Background GIS becomes part of a place such that tourists barely notice its presence. The GIS continues to function normally and to influence tourist–site interaction in the meantime. A smart dashboard is a background GIS that collects, visualizes, and processes information from prepositioned sensors (i.e., the Internet of Things) across tourist attractions (Arasteh, 2016). Traffic information and weather data can be obtained spontaneously via sensors. These data enable decision makers to adaptively modify site operations, such as to avoid traffic congestion and prepare for extreme weather. GIS-driven operational adjustments can in turn accommodate travel behavior. In essence, background GIS produces real-time geographical data to inform decision making.

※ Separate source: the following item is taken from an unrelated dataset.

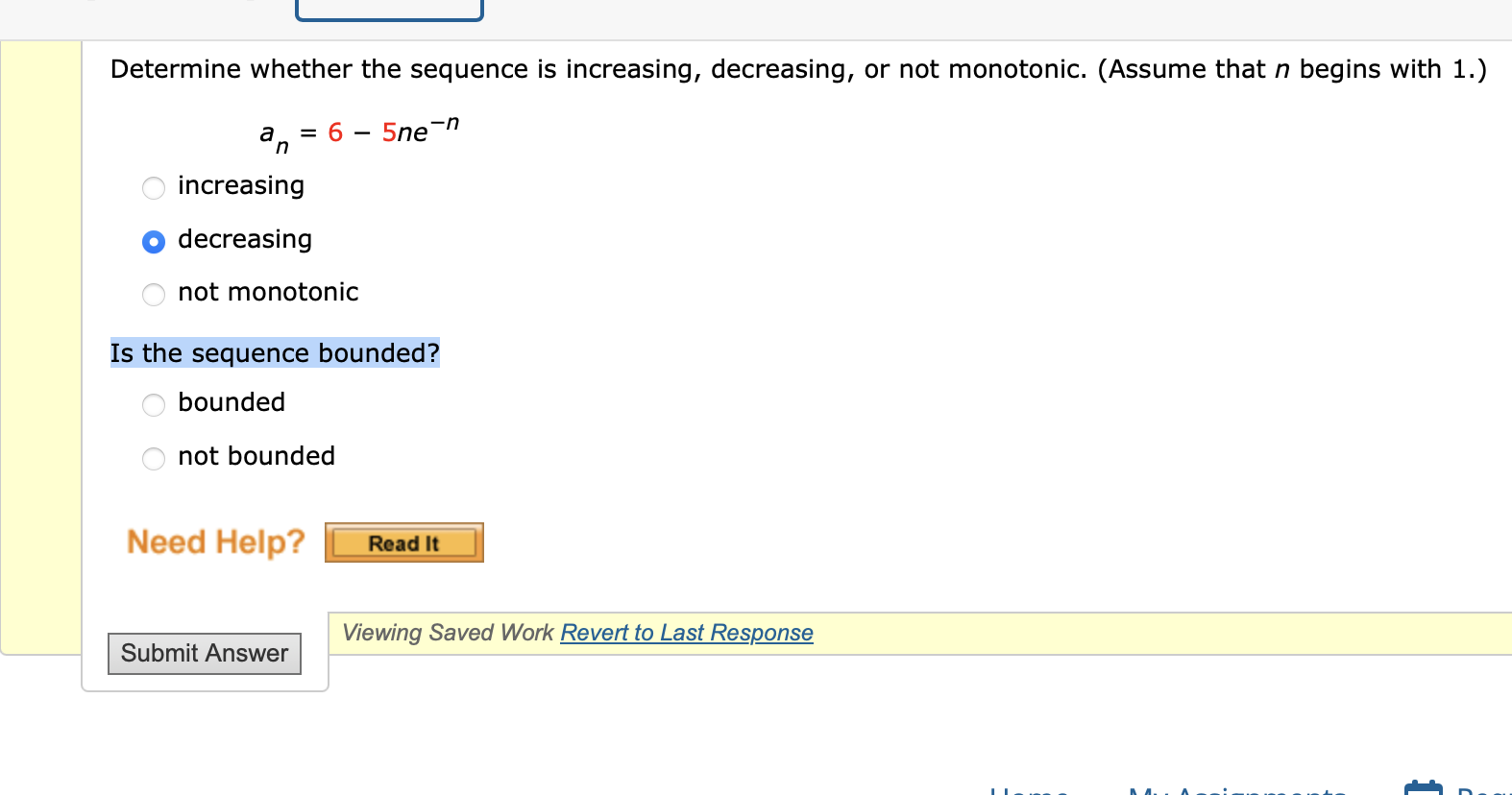The image size is (1512, 795).
Task: Open the My Assignments footer link
Action: click(1238, 790)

Humanistic GIS features an array of use scenarios involving spatial analysis and other GIS types in tourism studies. Humanistic GIS reorients the foundation of GIS from geographical data to the interactions between GIS instantiations and geographical phenomena of interest. These tools can process emplaced human experiences during travel or at tourist sites, revealing profound implications for human mobility in space and time.

6 Conclusions

This paper has presented several major applications of geospatial analytical technologies in tourism. Regarding data collection, mobile GIS, LBS, and VR/AR can support research at various geographic scales. Both demand- and supply-side analytical technologies have been described as well. Trajectory and mobility analyses dominate demand-side exploration, involving numerous datasets (e.g., smartphone location data and CDR data) and tools (e.g., SVM, DBSCAN, and LSTM). Supply-side investigations concern tourism supply patterns under a spatial analysis typology encompassing geovisualization, spatial query, pattern identification, and spatial optimization. Spatial decision support systems synchronize qualitative and quantitative data to perform MCDM. Lastly, humanistic GIS is a promising framework focusing on tourists’ lived experiences. In Table 2, we summarize the specific future directions in applying geospatial analytical technologies in tourism studies.

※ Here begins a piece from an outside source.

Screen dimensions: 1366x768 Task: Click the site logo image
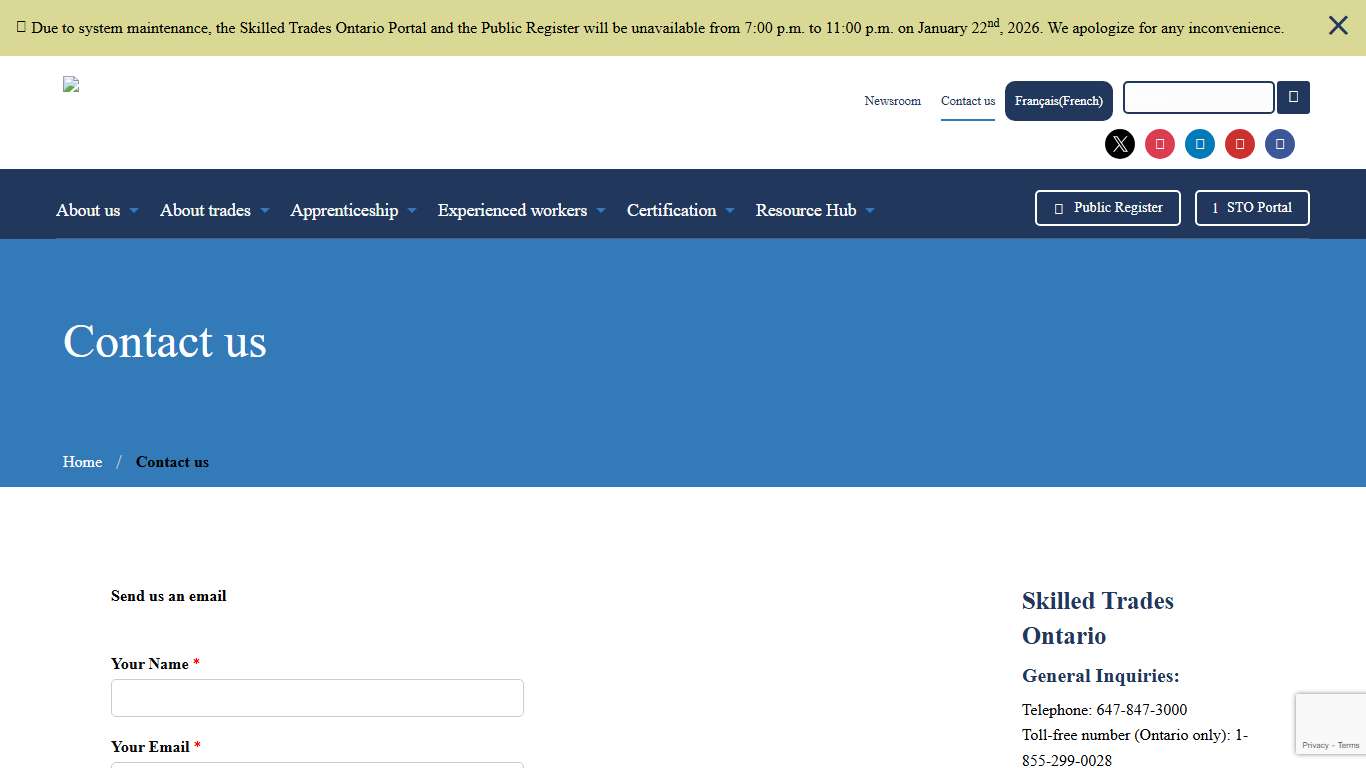point(71,85)
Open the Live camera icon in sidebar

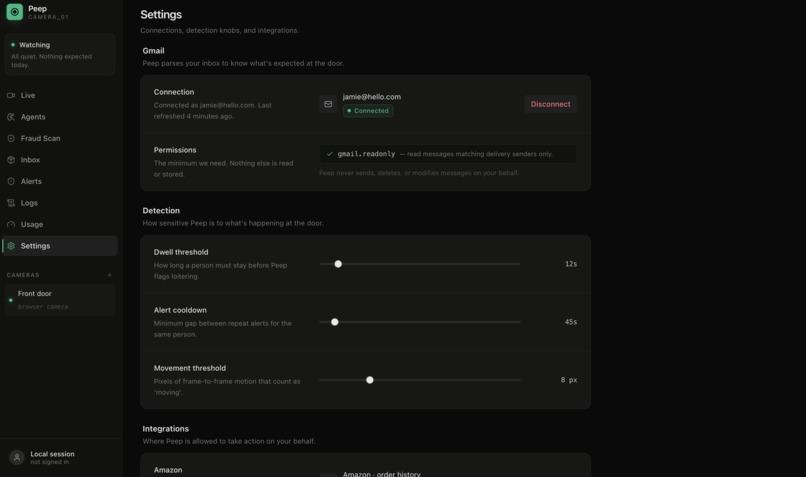click(x=11, y=96)
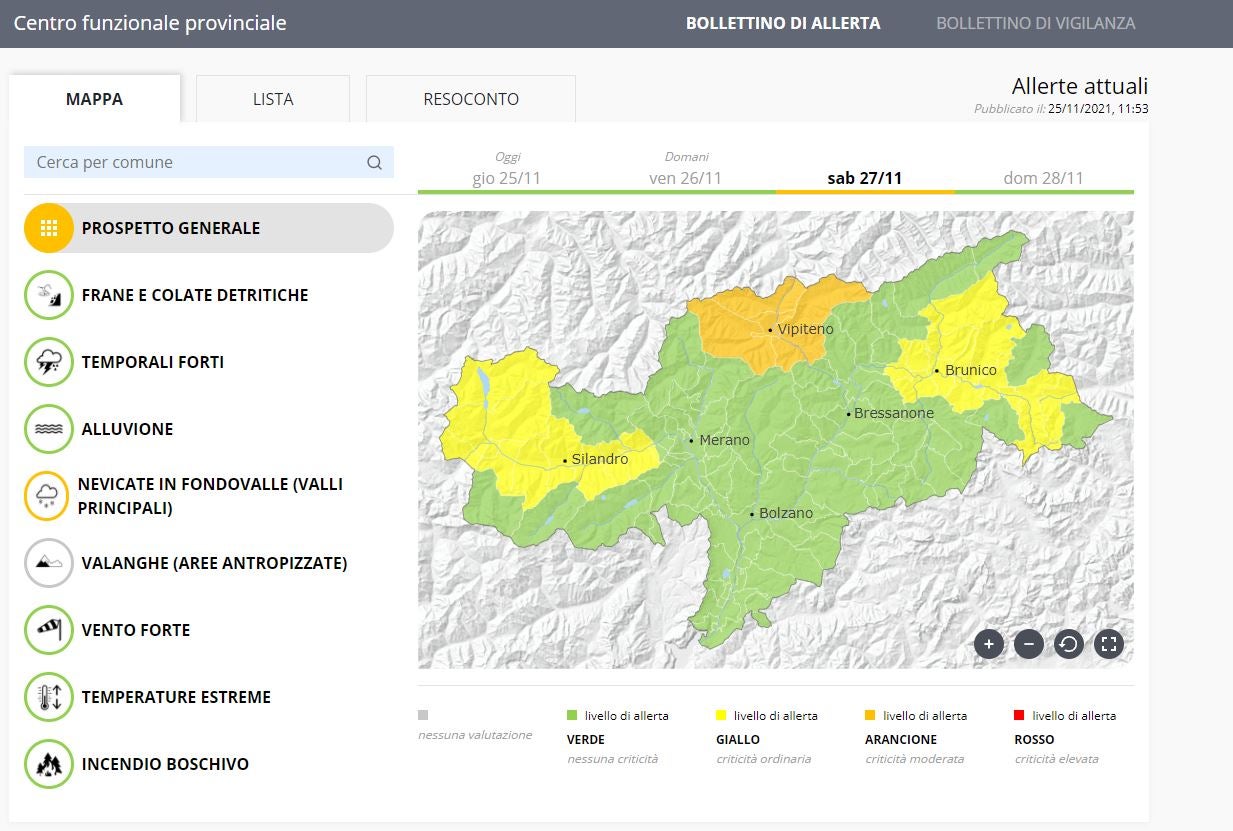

Table 2 Future directions of spatial analytics in tourism research

This comprehensive discussion of geospatial analytical technologies summarizes many options to be embraced in research and practice. These tools will help stakeholders better manage, plan, and predict tourism activities from the demand and supply sides. Tourism and geography researchers should cooperate to encourage the use of these geospatial theories, data, toolsets, and philosophies. Top-tier tourism journals are beginning to see more publications from geography researchers. Meanwhile, many studies featuring tourism data are appearing in flagship geography outlets. Collaboration across these two disciplines can enrich graduate student supervision, funding applications, and consulting projects in academia, non-profit organizations, and industry. A productive line of tourism research leveraging geospatial analytical technologies is likely to benefit the tourism industry and society at large.